## TASKS AND EXERCISES:
- 1) From the commentary on Gorst, Farnham and Mézec, write out the passage between "Lyndon is definitely" and "finer time-consuming minutiae.", inclusive.
- 2) Answer these questions using the commentary on Gorst, Farnham and Mézec:
(a) What ministerial post did Sam Mézec hold?
(b) What stage did Lyndon get the hospital over for the first time?
(c) Which role does the writer want Gorst to take?

## QUOTED PASSAGE:
▬▬▬▬▬▬▬▬▬▬
Sam Mézec was Housing Minister and, by his own admission, at the end of his term we had a “housing crisis”. So we can deduce he wasn’t overly successful.
Away from Politics:
Gorst: 3, Farnham: 4, Mézec: 4
This is where I am largely playing guesswork, but it’s interesting to see if the person has other interests. John Le Fondré, for instance, is a very good shot. A talent he perhaps could have used to better effect during his term as Chief Minister!
Gorstie, I see as mainly a family man whose main interest is politics. It would be a surprise if we discovered he’s a massive Carlisle United fan who still has a season ticket and the club pyjamas.
Lyndon has a fairly wide range of interests – a man who would know the football results and cricket score, plus is a pretty clubable chap (that means someone who’s good social company, by the way not someone I’d like to club).
Sam is, by all accounts, a pretty useful performer on the local band circuit, which gives him another string to his bow!
Gorst: 4, Farnham: 3, Mézec: 2
I don’t think you can fault Ian Gorst on this. He has always put in the hours where necessary. While he is not John Le Fondré, few would match JLF on this.
Lyndon is definitely one who likes to get things moving along as quickly as possible as he appears to have things to do. This is not a bad thing, however as Council of Ministers meetings can drift into irrelevancy very quickly.
Sam will not shirk from his task in relation to party affairs, but on his last foray into COM territory appeared to me very disinterested as a Housing Minister on the finer time-consuming minutiae.
Can they makethe BIG calls?
Gorst: 3, Farnham: 5, Mézec: 3
One of the best ways to look at this is over the Hospital project. Ian Gorst pulled the vote when it looked as though his COM were going to lose over People’s Park.
Reform got on the wrong side of a debate (as honestly admitted by one of their team) in opposing a top hospital for all Islanders, whereas they should have been demanding one.
Lyndon showed a steel which few thought he had. He got the hospital over the planning stage for the first time, ignoring considerable abuse on the way.
As you can see, if you can add up better than some States Members, it’s very close with each having different talents.
My own view is that Sam does not have enough of the closet left to openly back him… in fact, one of them is bizarrely backing Ian Gorst! So he will probably need to wait until they have a majority – or near to one. Who knows when that could be? In 2026?
While I have nothing against Ian Gorst at all, I feel, should he triumph, you are merely shuffling the deck chairs on the Titanic.
What I would like to see is Lyndon and a unifying approach, which I believe he could bring using the talent available, (and believe me, it’s there if you look) to benefit the Island. That would mean Gorst as Treasurer, Sir Philip as Foreign Secretary, Kirsten Morel continuing at Economic Development (albeit with a word to the wise on his temper), Elaine Millar remaining at Social, Lyndsay Feltham and Carina Alves used in some capacity and Rob Ward at Education.
▬▬▬▬▬▬▬▬▬▬
## RECORDED DATA:

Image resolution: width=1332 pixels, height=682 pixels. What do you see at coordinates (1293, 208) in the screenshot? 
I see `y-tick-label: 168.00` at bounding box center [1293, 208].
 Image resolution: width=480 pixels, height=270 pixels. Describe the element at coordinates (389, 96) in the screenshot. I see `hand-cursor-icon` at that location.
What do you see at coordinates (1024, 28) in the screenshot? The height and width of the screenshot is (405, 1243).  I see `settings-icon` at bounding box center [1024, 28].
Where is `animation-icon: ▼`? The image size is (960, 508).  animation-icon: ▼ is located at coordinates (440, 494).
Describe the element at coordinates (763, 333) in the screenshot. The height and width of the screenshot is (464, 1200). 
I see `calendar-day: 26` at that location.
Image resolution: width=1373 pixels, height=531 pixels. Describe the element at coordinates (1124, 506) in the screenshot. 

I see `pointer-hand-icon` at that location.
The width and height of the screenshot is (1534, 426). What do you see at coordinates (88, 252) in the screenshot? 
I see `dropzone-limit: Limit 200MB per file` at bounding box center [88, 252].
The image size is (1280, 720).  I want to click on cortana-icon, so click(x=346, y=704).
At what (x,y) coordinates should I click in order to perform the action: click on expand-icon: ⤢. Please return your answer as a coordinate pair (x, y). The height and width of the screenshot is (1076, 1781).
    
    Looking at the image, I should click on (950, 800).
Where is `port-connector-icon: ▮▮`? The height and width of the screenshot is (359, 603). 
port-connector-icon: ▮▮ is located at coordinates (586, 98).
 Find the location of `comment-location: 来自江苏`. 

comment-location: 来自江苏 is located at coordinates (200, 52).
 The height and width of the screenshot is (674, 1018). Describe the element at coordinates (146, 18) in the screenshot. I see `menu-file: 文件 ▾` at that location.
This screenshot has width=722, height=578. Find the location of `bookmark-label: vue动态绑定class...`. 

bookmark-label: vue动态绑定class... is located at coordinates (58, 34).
▬▬▬▬▬▬▬▬▬▬
## ANSWERS FOR THE TASKS:
- 1)
Lyndon is definitely one who likes to get things moving along as quickly as possible as he appears to have things to do. This is not a bad thing, however as Council of Ministers meetings can drift into irrelevancy very quickly.
Sam will not shirk from his task in relation to party affairs, but on his last foray into COM territory appeared to me very disinterested as a Housing Minister on the finer time-consuming minutiae.

- 2)
(a) Housing Minister
(b) The planning stage
(c) Treasurer